Diffusion Lab (Day #3 of 3)
Lesson 13 of 20
Objective: 1. Students will be able to investigate the effect of molecule size on diffusion through a semi-permeable membrane. 2. Students will be able to collect evidence and use it to develop a claim and compose an argument about the permeability of an artificial membrane. 3. Students will be able to use a scientific model to share and expand one’s thinking about the nature and function of cell membranes.
Note: I recommend that you first check out this resource in order to get the most out of this lesson!
In high school I took several drafting classes and, for a while, I had hoped to become an architect. With respect to planning instruction and teaching, I feel that I can still live out the detailed approach to building something intricate and complex even though the product is a lesson rather than a certain "built environment".

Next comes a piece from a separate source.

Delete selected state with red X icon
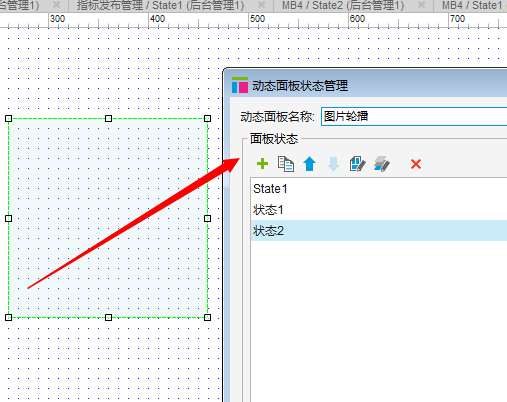This screenshot has height=402, width=507. click(416, 164)
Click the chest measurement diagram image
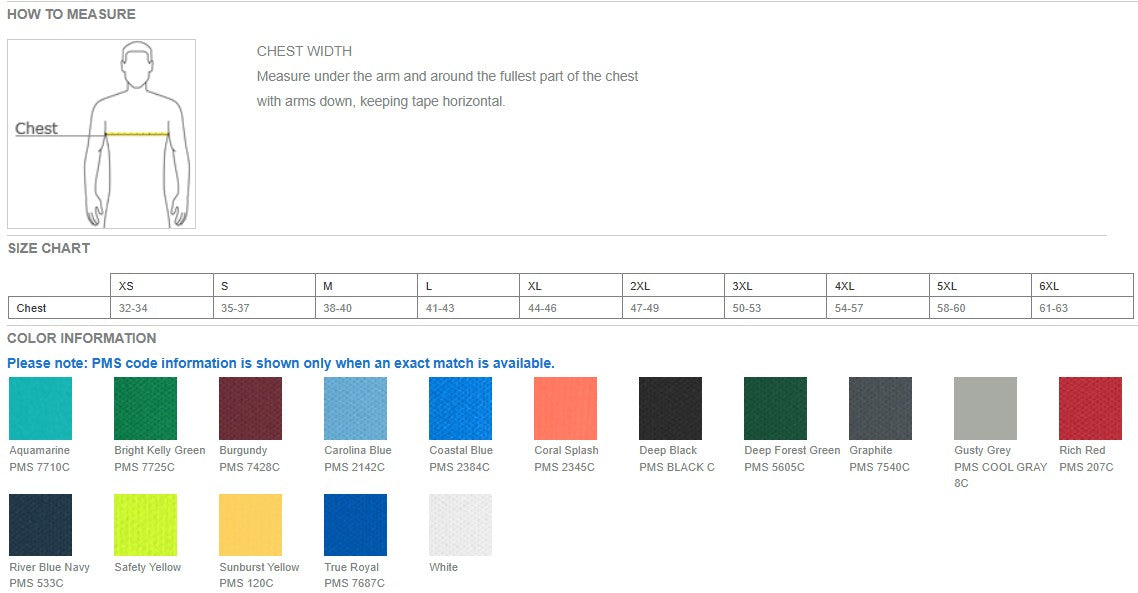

The lesson-planning document that I uploaded to this section is a comprehensive overview of how I approach lesson planning. This template includes the "Big Three" aspects of the NGSS standards: Disciplinary Core Ideas, Crosscutting Concepts, and Science Practices. Of course, there are many other worthy learning goals, skills, instructional strategies, and assessments that can be integrated into a class session. I don't feel compelled to check every box but, rather, use it as a guide to consider various options and tailor the lesson in light of these.
With regard to this particular lesson, students will be able to:
1. Investigate the effect of molecule size on diffusion through a semi-permeable membrane.
2. Collect evidence and use it to develop a claim and compose an argument about the permeability of an artificial membrane.
3. Use a scientific model to share and expand one's thinking about the nature and function of cell membranes.
I hope you get some value from my work! Please find the more intricate details of this lesson plan in the uploaded document!
[Note: Refer to the planning document for specific details throughout the three day investigation]
Anticipatory Set ("Hook")
Teaching Challenge: Use a scientific model to share and expand one's thinking about the nature and function of cell membranes.
The heart of this, and any other, investigation is to lead students to the point where they can pose a meaningful scientific question, make a reasonable and testable prediction, and devise a method for collecting evidence with which to answer the original question and compose a thoughtful argument about the related phenomenon.
-Carbohydrate Testing: The half of my eight teams that investigated whether glucose is permeable to the dialysis membrane used the Benedict's Solution indicator and the other half investigating the permeability of starch used IKI as the indicator. At the end of the experiment, the evidence (the color change in the water surrounding the dialysis tubing) collected will be shared out and analyzed with respect to the question of permeability.
-Clean up: Disposal of waste chemicals and the dialysis bags is achieved by teams as well as washing and storing of glassware; key elements of being good lab citizens.
Data Analysis and Communicating Scientific Thinking:
Using the class Diffusion Lab Data table, I prompt students to share out their data (from Groups #1-8) and record it in the Excel form (projected on the classroom screen) for all to see. Quickly, students see the trends among and between all groups. By the way, all students correctly inferred that the glucose did diffuse based on the evidence collected (Benedict's solution turned orange when added to water surrounding dialysis tubing and heated appropriately). Here, a student reflects on the evidence collected and makes the argument against his earlier prediction. Two more pieces of evidence against the diffusion of starch: Sample #1 & Sample #2
From here, students are guided toward making a claim about diffusion, citing evidence, then explaining the reason (rule) that drives diffusion. This follows the “Claim-Evidence-Reasoning” (CER) model used by many teachers.
Claim: The dialysis membrane is permeable to glucose.
Evidence: The Benedict's Test turned orange in the presence of the water outside of the tubing.
Reasoning: The glucose was originally inside the tubing and, 24 hours later, was detected outside the tubing. Therefore, glucose was small enough to diffuse through the pores in the dialysis tubing.
Here, two students made sense of this conclusion visually: Microscopic Diffusion
You will notice how they drew the glucose particles small enough so that they will pass (diffuse) through the membrane but the starch particles are too large, therefore they are not permeable to the membrane. Great thinking students!
Homework: Students ought to complete the Diffusion Lab conclusion for class tomorrow.